Por ello, es una falsa disyuntiva la que se plantea entre transparentar su actuar y ser una empresa eficiente sin desventaja para competir con las demás empresas privadas.

Las historias que los mexicanos queremos contar de Pemex, y de cualquier otra empresa propiedad del Estado, son historias de claridad en el uso de nuestros recursos y de buen desempeño; de una empresa que genere valor y que forme a nuevas generaciones de profesionales mexicanos; una empresa a la cual se sientan atraídos tanto los jóvenes talentosos como las inversiones por sus rendimientos y buen desempeño.

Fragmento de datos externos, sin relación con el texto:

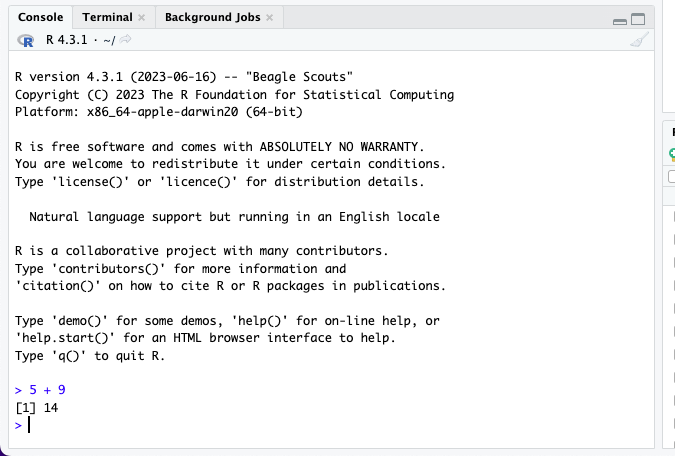
Task: Click the 'citation()' text in console
Action: click(x=58, y=286)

Para poder contar y evidenciar estas historias necesitamos información: ¿Por qué se contrató a tal empresa en lugar de otra?; ¿por qué se buscó entrar a un negocio que parecía poco rentable?; ¿por qué ocurrió un accidente dentro de una planta?; ¿cómo se transformaron los protocolos de seguridad para evitar futuros incidentes? El buen gobierno de la empresa sustentado en una buena política de transparencia permitiría contar esas historias brindando a los ciudadanos la oportunidad de saber por qué ocurrieron, qué se está haciendo al respecto, cómo se está ajustando la dirección cuando se está fallando.

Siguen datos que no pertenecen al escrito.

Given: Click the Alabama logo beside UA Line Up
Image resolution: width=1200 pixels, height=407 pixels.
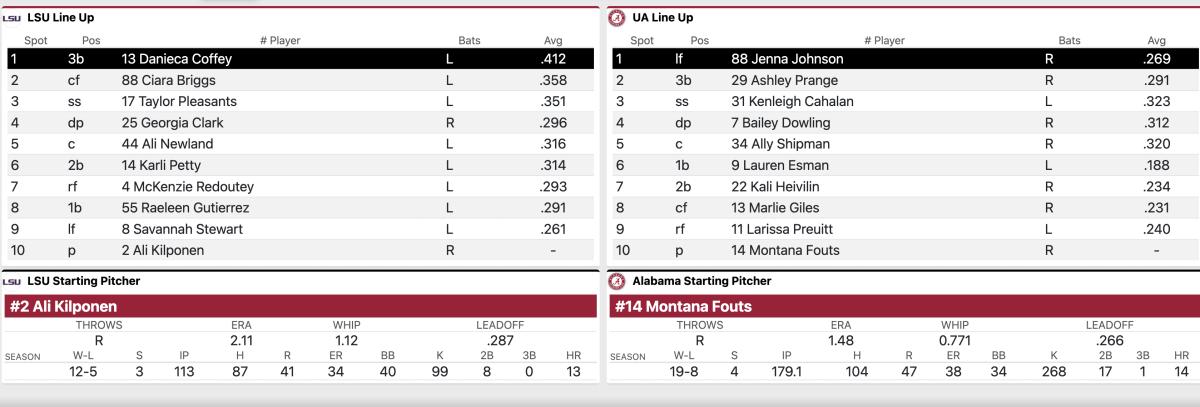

Pemex debe entender que la transparencia es fuente de legitimidad. No solo frente a los ciudadanos, sino frente a potenciales socios comerciales e inversionistas. Generar una cultura de la transparencia y mecanismos de cumplimiento de estas políticas es indispensable en estos momentos. Este es el reto para qué #MiHistoriaPemex sea una historia de éxito y no un escándalo de corrupción.

*Coordinadora de Competencia y Regulación de México Evalúa.